Exactly the lines from the beginning of the material to the line with "Task: Click the 1.36000 price scale label" are to be repeated, both ends included.

───── TASK MATERIAL ─────

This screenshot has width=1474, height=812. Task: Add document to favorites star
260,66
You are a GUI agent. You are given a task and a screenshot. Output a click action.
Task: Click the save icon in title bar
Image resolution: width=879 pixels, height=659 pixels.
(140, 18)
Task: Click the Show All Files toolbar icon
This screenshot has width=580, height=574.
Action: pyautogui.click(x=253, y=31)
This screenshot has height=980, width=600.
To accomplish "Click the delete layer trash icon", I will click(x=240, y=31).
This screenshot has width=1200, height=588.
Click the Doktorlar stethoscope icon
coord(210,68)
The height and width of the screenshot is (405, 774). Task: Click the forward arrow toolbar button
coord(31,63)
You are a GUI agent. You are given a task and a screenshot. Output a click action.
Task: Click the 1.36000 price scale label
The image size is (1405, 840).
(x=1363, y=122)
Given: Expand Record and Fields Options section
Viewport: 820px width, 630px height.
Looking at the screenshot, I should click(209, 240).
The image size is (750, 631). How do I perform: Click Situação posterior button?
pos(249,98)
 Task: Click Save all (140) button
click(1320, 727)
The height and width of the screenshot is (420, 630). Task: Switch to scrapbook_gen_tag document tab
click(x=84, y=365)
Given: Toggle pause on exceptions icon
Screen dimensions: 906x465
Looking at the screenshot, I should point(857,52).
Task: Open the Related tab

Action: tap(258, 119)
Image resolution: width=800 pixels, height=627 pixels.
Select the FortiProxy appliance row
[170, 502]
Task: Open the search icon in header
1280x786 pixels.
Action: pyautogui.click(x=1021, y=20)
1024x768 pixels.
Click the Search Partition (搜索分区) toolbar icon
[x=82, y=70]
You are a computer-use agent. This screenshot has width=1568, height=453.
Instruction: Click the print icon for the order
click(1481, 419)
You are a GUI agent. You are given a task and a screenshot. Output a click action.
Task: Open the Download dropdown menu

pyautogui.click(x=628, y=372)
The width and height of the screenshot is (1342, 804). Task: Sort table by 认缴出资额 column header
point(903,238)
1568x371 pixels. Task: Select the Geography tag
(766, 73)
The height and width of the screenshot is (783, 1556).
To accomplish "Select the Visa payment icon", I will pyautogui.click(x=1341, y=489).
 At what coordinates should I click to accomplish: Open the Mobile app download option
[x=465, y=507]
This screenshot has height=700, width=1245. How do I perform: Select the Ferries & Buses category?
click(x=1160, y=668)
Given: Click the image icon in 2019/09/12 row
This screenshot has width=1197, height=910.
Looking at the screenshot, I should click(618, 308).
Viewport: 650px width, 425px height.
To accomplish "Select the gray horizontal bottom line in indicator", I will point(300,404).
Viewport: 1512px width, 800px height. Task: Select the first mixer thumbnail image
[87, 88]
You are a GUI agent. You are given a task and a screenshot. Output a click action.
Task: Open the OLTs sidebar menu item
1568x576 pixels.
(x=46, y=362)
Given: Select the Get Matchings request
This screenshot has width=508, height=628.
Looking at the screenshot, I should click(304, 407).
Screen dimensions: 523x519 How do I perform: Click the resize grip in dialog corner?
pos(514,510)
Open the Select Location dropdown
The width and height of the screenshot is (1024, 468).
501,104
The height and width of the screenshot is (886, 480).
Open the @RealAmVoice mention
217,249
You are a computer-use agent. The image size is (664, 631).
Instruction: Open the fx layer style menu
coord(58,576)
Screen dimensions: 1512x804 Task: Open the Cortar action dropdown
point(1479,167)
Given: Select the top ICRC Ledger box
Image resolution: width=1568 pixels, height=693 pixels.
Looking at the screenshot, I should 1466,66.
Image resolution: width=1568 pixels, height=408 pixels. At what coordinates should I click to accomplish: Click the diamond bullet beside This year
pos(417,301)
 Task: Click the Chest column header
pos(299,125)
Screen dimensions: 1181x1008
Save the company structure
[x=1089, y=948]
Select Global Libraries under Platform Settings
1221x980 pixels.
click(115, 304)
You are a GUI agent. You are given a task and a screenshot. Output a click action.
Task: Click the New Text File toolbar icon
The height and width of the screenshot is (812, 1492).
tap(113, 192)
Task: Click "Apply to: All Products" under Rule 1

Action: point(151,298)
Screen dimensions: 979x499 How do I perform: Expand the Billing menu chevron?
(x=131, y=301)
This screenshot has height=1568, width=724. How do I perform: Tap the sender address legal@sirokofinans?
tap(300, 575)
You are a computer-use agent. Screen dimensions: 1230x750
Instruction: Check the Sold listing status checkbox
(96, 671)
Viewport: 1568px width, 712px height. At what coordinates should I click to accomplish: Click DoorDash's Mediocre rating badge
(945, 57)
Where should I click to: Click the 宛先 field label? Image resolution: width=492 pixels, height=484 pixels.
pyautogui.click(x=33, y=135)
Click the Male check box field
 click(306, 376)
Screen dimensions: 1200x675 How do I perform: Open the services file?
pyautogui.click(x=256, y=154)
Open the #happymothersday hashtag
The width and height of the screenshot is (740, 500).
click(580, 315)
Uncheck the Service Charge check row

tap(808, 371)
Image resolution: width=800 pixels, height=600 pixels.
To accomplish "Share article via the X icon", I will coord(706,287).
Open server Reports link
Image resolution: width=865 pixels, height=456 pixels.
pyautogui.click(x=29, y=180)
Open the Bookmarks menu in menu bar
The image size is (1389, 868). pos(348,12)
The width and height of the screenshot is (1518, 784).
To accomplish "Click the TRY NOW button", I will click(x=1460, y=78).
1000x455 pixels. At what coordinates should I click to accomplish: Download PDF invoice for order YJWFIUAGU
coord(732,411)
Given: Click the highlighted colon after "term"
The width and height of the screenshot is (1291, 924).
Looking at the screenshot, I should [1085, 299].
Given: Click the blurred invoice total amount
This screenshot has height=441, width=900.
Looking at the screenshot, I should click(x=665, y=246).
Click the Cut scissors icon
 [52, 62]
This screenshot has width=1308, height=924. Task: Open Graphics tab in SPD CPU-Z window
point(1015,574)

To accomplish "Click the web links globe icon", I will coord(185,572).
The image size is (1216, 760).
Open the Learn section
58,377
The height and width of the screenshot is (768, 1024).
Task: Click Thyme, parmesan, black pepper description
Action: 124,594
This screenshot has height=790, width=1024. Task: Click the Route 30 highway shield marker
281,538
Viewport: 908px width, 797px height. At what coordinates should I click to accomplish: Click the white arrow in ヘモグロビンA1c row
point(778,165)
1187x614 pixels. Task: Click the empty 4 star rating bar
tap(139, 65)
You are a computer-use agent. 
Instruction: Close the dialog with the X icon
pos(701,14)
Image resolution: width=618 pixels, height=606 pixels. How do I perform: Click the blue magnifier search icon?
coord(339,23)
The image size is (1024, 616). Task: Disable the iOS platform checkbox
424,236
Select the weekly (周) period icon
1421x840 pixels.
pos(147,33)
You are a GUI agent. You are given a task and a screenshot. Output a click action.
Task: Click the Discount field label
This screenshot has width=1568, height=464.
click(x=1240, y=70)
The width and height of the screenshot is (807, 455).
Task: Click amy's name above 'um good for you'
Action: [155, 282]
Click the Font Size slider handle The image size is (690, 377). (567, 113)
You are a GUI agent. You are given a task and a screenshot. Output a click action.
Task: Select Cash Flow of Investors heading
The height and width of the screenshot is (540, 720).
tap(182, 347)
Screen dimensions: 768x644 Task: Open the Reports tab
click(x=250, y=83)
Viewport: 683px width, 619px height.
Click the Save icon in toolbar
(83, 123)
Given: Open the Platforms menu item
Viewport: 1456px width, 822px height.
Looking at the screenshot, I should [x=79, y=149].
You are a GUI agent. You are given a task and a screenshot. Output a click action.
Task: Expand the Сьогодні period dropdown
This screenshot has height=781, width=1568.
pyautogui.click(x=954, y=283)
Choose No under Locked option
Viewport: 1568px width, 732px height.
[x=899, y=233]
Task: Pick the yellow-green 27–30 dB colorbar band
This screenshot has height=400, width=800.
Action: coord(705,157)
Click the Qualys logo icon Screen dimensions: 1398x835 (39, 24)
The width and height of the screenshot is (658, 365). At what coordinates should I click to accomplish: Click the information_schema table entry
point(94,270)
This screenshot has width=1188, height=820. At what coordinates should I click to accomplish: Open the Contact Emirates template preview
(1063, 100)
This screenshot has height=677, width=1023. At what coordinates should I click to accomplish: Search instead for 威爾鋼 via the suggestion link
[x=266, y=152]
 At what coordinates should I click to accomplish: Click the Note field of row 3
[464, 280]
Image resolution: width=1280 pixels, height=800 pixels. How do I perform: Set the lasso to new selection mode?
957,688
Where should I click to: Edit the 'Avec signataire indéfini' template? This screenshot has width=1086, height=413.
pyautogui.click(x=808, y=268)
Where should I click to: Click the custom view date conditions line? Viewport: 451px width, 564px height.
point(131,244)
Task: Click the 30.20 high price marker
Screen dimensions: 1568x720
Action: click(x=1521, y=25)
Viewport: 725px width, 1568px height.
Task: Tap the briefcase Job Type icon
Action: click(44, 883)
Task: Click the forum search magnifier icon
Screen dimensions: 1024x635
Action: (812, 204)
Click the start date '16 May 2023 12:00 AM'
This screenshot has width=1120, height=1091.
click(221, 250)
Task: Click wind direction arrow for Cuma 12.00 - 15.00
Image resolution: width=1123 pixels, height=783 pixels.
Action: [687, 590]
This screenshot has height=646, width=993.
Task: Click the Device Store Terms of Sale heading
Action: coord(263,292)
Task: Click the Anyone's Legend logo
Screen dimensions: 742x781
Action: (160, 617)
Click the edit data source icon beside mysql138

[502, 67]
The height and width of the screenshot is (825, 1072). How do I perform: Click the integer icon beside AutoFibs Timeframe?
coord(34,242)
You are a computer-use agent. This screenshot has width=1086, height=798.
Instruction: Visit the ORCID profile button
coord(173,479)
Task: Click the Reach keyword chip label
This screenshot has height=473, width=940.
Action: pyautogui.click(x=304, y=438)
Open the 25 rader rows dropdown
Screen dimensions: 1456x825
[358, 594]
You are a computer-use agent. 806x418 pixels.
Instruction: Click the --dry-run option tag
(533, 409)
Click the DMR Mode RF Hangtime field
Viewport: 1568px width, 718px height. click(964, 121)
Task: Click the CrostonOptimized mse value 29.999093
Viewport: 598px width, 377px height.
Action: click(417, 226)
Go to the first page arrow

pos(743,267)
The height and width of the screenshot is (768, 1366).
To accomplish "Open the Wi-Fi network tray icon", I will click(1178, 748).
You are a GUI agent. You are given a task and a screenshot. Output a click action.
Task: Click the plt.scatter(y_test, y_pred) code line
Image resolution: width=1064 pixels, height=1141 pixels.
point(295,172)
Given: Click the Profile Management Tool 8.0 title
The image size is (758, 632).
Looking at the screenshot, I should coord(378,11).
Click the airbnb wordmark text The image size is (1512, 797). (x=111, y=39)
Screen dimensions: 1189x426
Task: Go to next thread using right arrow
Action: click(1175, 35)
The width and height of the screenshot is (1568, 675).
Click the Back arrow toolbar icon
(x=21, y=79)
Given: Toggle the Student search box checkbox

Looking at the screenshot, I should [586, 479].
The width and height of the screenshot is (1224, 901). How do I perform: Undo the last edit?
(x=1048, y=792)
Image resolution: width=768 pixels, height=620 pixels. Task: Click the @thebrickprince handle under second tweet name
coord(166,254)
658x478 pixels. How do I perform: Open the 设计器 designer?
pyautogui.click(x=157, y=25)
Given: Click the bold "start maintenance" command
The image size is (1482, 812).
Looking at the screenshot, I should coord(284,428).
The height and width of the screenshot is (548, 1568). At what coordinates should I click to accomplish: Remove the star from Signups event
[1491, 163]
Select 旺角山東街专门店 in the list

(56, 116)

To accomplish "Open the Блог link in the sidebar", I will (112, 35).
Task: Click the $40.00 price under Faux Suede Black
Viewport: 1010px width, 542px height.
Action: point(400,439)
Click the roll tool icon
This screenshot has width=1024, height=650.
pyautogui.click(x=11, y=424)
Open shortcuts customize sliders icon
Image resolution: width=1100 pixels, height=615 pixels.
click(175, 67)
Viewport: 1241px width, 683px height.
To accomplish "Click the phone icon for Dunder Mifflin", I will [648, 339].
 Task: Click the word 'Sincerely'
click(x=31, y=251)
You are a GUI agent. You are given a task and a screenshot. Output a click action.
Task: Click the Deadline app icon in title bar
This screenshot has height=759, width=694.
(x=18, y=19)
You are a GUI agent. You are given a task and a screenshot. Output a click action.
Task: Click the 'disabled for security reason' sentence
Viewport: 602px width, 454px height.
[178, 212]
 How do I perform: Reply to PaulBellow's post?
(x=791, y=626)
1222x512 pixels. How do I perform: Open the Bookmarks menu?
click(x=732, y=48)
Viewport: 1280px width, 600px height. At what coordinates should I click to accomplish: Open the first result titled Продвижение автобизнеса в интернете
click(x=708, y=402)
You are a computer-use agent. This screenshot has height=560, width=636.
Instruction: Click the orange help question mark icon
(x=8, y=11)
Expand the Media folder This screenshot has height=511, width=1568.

─────

EXPECTED ANSWER:
This screenshot has width=1474, height=812. Task: Add document to favorites star
260,66
You are a GUI agent. You are given a task and a screenshot. Output a click action.
Task: Click the save icon in title bar
Image resolution: width=879 pixels, height=659 pixels.
(140, 18)
Task: Click the Show All Files toolbar icon
This screenshot has width=580, height=574.
Action: pyautogui.click(x=253, y=31)
This screenshot has height=980, width=600.
To accomplish "Click the delete layer trash icon", I will click(x=240, y=31).
This screenshot has width=1200, height=588.
Click the Doktorlar stethoscope icon
coord(210,68)
The height and width of the screenshot is (405, 774). Task: Click the forward arrow toolbar button
coord(31,63)
You are a GUI agent. You are given a task and a screenshot. Output a click action.
Task: Click the 1.36000 price scale label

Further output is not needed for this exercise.